I discussed this with an EE friend here @work. His concern was the gate voltage compared to the source voltage coming to the FET. He reviewed the specs on the SIR800DP: N-channel, Vgs rated at +/- 12V.

Have you tried this on the bench yet? Were you planning on using one of our standard FET's? Have you looked into the voltage delta between the gate and source of the FET?

No, I have not done anything more than the design in the OP, just a proof of concept really.

I was not real worried about the FET as I know they exist that would work. For example the old classic NXP have a gate to source voltage of 20v.

http://www.nxp.com/documents/data_sheet/PSMN3R0-30YLD.pdf

I am sure there are more options as well but the NXP is already proven and would work fine. I honestly notice very little difference in the real world between it and the sir800.

For the NXP, yes, it won't blow up anything with a range of 20V, but the source to the FET is -12V compared to the MCU's supplied gate voltage to the FET, so even for the NXP, the FET will be always be on. This is what my friend is saying.

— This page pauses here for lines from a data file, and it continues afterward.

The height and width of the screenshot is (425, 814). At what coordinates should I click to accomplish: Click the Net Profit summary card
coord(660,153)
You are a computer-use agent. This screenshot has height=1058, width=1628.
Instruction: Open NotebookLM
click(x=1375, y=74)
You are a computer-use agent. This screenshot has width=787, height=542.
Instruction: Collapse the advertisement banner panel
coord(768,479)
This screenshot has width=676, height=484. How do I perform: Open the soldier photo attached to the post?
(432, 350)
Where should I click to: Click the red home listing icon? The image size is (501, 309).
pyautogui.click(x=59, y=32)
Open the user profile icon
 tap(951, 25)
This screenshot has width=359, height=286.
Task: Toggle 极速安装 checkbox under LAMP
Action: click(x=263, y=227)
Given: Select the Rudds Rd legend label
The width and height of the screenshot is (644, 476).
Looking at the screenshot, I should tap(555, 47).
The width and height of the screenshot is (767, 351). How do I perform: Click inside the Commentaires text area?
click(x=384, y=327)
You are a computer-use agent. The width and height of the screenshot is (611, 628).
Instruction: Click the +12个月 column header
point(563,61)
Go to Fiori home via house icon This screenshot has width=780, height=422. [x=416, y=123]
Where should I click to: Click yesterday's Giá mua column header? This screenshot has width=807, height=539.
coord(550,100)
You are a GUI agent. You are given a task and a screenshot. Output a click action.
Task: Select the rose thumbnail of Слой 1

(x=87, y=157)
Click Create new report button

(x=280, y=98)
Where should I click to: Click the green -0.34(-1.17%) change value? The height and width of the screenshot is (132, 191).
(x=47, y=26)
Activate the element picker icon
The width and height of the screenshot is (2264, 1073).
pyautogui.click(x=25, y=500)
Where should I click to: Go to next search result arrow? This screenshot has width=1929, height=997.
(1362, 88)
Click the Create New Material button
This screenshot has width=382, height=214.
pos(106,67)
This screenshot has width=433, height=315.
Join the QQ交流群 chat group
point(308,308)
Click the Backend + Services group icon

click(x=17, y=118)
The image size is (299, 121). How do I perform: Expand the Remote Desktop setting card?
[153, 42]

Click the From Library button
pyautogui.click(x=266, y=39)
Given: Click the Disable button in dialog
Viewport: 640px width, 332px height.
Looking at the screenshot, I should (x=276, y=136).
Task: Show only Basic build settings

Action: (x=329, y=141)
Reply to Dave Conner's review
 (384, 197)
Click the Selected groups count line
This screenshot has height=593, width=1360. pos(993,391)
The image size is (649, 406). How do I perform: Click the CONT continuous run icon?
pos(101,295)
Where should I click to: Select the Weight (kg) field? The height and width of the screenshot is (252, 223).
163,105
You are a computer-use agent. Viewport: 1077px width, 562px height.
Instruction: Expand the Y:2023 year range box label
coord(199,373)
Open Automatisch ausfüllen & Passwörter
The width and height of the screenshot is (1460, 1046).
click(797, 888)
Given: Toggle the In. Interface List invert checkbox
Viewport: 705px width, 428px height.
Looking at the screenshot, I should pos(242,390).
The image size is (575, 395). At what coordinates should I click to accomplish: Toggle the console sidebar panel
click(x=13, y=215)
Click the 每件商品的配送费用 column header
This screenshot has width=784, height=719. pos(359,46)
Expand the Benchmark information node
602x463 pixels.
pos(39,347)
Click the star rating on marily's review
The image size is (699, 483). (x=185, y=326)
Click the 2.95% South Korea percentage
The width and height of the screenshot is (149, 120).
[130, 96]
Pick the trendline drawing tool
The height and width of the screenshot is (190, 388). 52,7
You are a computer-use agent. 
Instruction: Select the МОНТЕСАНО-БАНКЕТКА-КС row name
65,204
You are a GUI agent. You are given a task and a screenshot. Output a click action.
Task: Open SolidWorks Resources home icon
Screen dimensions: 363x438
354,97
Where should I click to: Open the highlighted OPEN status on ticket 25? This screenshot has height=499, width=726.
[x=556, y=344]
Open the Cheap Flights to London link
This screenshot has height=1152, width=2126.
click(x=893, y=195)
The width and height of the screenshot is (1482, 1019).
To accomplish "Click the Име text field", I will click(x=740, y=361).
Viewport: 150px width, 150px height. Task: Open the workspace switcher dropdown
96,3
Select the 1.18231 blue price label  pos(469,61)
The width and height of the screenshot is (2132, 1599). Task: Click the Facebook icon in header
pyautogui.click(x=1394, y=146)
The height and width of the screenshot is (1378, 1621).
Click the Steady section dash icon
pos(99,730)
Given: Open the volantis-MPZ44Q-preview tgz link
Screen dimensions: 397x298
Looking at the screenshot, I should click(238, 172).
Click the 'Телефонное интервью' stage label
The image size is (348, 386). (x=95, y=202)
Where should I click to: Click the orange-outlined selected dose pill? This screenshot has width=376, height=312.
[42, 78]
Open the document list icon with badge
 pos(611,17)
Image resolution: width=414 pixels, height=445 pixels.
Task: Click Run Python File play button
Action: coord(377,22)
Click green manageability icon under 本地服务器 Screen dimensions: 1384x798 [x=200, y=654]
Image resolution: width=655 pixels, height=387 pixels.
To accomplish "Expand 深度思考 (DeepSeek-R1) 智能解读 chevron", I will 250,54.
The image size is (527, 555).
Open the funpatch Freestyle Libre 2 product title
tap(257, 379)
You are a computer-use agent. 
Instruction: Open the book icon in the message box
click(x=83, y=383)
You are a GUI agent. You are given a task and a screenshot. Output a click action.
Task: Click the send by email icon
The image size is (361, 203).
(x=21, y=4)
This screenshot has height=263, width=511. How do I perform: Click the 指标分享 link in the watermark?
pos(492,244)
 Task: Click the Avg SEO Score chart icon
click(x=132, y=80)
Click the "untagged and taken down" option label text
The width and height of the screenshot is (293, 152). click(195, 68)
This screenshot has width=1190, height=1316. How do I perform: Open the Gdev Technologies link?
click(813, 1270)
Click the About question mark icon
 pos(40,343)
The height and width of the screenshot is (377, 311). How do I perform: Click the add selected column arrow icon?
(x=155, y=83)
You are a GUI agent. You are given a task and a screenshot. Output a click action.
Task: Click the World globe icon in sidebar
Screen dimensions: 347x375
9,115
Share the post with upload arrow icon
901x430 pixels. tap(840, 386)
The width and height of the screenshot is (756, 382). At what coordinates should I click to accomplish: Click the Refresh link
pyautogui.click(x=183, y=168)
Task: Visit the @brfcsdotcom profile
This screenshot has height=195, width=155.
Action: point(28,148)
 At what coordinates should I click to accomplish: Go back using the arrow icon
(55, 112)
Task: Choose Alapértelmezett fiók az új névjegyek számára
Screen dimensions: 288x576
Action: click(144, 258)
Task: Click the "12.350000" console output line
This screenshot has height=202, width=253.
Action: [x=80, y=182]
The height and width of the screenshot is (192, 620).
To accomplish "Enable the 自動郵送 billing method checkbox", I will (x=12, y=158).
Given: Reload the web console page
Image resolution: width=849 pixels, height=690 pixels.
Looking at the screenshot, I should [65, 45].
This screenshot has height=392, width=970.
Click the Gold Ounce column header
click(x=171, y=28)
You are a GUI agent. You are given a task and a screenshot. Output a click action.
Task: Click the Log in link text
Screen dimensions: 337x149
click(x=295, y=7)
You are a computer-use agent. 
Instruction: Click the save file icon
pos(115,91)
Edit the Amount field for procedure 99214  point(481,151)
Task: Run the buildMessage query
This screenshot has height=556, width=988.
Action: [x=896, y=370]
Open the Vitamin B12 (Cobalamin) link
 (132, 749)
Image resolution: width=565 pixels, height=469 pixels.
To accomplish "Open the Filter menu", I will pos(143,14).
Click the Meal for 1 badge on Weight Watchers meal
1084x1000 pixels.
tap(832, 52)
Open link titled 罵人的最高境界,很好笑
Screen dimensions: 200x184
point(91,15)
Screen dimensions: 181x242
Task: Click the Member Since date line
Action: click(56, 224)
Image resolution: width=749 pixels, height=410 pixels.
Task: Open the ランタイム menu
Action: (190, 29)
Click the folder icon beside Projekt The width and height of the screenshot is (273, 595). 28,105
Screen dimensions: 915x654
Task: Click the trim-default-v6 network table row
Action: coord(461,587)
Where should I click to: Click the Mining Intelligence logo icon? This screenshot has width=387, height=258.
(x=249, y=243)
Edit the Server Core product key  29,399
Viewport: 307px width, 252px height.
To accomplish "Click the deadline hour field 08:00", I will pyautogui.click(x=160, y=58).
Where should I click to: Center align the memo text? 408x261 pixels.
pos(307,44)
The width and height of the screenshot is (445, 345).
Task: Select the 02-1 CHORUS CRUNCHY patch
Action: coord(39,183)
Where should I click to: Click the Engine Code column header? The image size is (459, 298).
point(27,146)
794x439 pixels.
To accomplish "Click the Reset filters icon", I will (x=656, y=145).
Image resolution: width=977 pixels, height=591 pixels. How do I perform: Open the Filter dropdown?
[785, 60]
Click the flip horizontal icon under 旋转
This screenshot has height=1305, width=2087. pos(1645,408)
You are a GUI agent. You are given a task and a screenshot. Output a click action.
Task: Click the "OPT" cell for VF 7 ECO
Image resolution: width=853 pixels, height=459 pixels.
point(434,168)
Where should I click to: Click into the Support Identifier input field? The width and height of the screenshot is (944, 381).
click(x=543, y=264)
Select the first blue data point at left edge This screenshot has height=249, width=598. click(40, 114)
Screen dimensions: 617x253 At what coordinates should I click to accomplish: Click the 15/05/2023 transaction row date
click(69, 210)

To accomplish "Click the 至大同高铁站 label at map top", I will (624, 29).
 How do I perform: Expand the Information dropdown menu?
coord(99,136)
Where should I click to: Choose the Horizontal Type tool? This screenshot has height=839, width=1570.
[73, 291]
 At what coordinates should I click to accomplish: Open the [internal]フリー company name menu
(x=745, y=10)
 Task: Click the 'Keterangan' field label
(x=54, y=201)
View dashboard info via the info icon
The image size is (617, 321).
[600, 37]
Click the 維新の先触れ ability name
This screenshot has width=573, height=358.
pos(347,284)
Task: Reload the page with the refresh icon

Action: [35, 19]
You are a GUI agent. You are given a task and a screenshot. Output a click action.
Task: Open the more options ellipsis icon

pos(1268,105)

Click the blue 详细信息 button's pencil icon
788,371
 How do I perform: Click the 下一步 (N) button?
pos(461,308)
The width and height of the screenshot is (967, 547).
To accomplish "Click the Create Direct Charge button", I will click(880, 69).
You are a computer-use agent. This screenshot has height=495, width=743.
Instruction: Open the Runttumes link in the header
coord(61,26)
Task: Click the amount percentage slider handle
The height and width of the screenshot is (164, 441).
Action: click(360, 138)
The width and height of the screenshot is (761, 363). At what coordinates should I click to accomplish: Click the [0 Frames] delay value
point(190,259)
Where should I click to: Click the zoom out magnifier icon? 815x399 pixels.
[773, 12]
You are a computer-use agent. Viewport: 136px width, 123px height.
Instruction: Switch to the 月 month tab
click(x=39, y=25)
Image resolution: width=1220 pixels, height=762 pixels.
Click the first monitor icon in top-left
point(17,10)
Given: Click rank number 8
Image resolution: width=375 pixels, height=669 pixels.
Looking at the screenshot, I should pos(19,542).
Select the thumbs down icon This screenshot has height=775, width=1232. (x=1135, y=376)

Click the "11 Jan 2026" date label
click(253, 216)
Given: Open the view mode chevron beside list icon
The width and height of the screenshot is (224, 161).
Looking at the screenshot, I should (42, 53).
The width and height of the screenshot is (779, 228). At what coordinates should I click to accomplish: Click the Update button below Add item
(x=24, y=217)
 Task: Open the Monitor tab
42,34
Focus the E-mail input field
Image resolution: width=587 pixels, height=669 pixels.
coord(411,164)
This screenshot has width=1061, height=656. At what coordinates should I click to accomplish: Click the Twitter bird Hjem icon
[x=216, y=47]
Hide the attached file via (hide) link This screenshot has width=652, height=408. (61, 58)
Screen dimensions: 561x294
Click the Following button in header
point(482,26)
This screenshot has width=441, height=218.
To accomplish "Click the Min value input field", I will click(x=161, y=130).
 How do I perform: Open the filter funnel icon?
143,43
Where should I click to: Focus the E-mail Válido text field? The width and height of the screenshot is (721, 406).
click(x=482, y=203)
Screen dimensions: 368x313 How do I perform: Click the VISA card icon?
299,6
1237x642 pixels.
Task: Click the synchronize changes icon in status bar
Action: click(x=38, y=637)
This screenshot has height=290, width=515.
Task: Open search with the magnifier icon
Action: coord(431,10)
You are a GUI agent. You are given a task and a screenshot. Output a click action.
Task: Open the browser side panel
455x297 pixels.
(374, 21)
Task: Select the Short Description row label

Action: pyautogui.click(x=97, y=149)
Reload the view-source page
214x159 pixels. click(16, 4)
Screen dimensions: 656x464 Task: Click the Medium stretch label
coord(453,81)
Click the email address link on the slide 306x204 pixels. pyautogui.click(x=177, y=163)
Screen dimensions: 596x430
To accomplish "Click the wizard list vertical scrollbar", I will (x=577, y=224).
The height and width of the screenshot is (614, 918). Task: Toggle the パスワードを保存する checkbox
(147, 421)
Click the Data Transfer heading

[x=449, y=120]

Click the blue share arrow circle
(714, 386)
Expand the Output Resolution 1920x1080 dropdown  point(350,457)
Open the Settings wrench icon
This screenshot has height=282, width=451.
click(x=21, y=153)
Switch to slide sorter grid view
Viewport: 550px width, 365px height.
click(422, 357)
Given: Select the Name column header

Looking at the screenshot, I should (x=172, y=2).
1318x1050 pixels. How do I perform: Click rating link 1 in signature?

I am not an expert on FET’s by any means.

When the MCU is not sending any voltage to the FET gate, It is an open circuit correct? I am not sure how the FET would turn on with an open circuit on the gate?

When the MCU sends the voltage output to the FET would it not turn on anyways?

Honestly I am not seeing how this setup is any different than using an LDO? Either way the gate sees +4v and the source is –12v?

I guess it is my turn to miss something?

The source is -12V, while the gate is 0 to 4V, therefore when the MCU outputs what it thinks is zero, the FET sees it as +12V, because to the FET, the -12V is it's ground. So when you think you set the gate to 0, it's really a 12V difference over the source input to the FET, so, the FET is always on.

That's the way I understand it. Think it makes sense.

Yes, it makes sense on one hand, IF the circuit was set to 0v by the MCU. The way I understand it though is that when the MCU turns the FET off the circuit is open with no connection at all. Thus how does the FET get energized if there is not a complete circuit?

Even in a zener modded 2s setup there is a 4.1v difference between the source and the gate, this is more than enough to energize the FET if what you are saying is true. Yet zener modded driver work fine?